(Mc 8, 27-35;14, 62; Mt 16, 13-20; Lc 9,, 18-21; Jn 6, 67-71)
En el salmo 17 de los Salmos de Salomón
se invoca a un enviado de Dios,
denominado Mesías (Ungido por Él),
el verdadero Hijo de David, elegido del Señor,
que reunirá todo Israel en una nación santa.
Será juez de todas las tribus
y exterminará a todos los enemigos y pecadores con su palabra.
Bienaventurados serán los que vivan ese día
y vean la felicidad del nuevo Israel, creado por Dios.
Jesús, en su vida pública, nunca se llamó Mesías.
Sonaba en aquel tiempo demasiado a violencia y venganza,
a revuelta y rebelión contra Roma, la potencia dominante.
Saliendo un día Jesús con sus discípulos
hacia Cesarea de Filipo, según Marcos,
preguntó a los suyos quién decía la gente que era él.
No es nada de extrañar que, algún día y en algún lugar,
preguntara tal cosa el Maestro a sus discípulos.
Y que algunos le dijeran que Juan el Bautista,
o Elías, Jeremías, o alguno de los profetas.

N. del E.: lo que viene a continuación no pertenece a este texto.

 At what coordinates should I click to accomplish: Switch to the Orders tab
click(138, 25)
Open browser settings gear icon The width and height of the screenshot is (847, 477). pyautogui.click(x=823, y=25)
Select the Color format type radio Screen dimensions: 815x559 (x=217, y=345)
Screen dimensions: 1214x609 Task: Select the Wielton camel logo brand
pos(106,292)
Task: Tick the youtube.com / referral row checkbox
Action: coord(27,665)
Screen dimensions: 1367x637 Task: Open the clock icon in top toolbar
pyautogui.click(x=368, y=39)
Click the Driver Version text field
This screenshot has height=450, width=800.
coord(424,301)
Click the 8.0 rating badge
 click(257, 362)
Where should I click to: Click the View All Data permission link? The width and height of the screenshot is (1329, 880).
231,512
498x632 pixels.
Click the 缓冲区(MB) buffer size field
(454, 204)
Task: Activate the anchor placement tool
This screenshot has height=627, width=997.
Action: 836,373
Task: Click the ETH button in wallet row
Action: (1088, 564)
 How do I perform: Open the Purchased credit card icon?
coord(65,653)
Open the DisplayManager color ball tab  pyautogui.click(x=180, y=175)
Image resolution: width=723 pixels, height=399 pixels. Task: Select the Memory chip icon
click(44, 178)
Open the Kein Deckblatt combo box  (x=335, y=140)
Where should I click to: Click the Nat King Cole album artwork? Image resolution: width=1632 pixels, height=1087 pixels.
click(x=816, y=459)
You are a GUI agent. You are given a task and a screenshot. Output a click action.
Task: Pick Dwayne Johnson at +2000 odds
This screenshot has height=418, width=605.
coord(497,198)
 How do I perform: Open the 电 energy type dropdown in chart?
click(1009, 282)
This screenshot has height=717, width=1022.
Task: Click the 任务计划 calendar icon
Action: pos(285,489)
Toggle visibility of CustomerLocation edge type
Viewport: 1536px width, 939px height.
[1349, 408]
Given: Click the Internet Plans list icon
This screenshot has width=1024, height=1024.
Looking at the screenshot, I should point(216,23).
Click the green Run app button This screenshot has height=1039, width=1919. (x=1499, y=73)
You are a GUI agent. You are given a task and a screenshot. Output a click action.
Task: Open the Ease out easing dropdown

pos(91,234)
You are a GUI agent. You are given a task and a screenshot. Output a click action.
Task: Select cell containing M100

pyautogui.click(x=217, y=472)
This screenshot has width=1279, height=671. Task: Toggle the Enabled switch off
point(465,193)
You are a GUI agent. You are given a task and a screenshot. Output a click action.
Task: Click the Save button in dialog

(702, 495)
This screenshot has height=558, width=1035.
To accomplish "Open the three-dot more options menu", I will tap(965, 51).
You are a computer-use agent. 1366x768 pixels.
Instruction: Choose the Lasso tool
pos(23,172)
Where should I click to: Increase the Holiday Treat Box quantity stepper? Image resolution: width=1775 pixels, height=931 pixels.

Y que, al pedirles después su propia opinión,
el vehemente Pedro se adelantara y le dijera
– Tú eres el Mesías
O
–El Mesías de Dios.
O algo parecido, procedente de los salmos de David y Salomón
y de la rica tradición judía.
Tampoco es de extrañar que el Maestro
expusiera sus propias reservas
y les mandara medir palabra tan polémica.